Ein 36-Jähriger musste sich am Dienstag wegen fahrlässiger Tötung vor dem Bezirksgericht Appenzell verantworten. Der Mann verursachte stark alkoholisiert einen Selbstunfall, bei dem ein Beifahrer starb.

Das Bezirksgericht Appenzell hat den 36-Jährigen wegen fahrlässiger Tötung zu einer bedingten Freiheitsstrafe von 13 Monaten verurteilt. 

Fast zwei Promille bei Todesfahrt

Der Beschuldigte besuchte zusammen mit einer Beifahrerin und einem Beifahrer im Mai 2023 zwei Restaurants in Oberegg AI. Mit einem Lieferwagen machten sie sich später gemeinsam auf den Heimweg. Der Fahrer lenkte das Fahrzeug gemäss Anklageschrift mit einem Blutalkoholgehalt von 1,92 Promille.

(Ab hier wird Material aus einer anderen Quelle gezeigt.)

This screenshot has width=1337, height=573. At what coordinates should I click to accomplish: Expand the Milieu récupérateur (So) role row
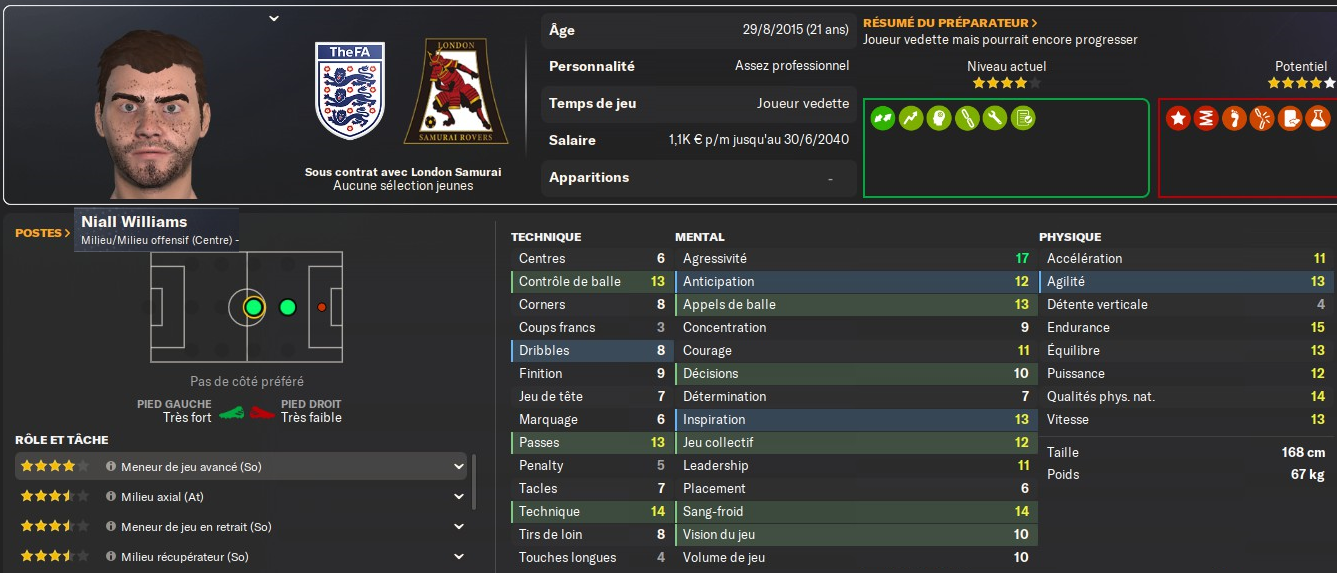coord(459,557)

Dabei kam das Fahrzeug von der Strasse ab und stürzte ein Wiesenbord hinunter und überschlug sich mehrfach. Der 49-jährige Mitfahrer, ein guter Freund des Fahrers, wurde aus dem Fahrzeug geschleudert und starb noch auf der Unfallstelle. Die Staatsanwaltschaft forderte für den Lenker des Lieferwagens eine bedingte Freiheitsstrafe von 15 Monaten.

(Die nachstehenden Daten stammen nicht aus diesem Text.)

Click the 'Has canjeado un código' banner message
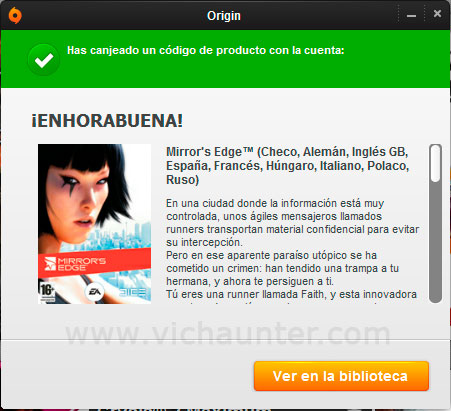 pyautogui.click(x=206, y=50)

Widersprüchliche Aussagen von Zeuge

Der Anwalt des Beschuldigten machte eine verminderte Schuldfähigkeit geltend und verwies darauf, dass die Obergrenze des möglichen Alkoholwerts während des Unfalls beim Fahrer bei bis zu 2,6 Promille habe liegen können.

Während des Prozesses wurde auch die Frage aufgeworfen, ob die Beifahrerin und Ehefrau des Verstorbenen möglicherweise während der Fahrt ins Lenkrad griff und den Unfall verschuldete. Dies soll sie gegenüber einem Bekannten erwähnt haben. Dieser trat am Dienstag als Zeuge auf, machte diesbezüglich jedoch widersprüchliche Aussagen.

Auch die Beifahrerin, welche sich beim Unfall schwer verletzte, wurde für eine Aussage vorgeladen. Vor den Richtern gab sie an, sich nicht mehr an die damalige Fahrt und damit einen allfälligen Griff ans Steuerrad erinnern zu können. Bei ihr wurde damals ein Blutalkoholgehalt von mehr als 2,4 Promille festgestellt.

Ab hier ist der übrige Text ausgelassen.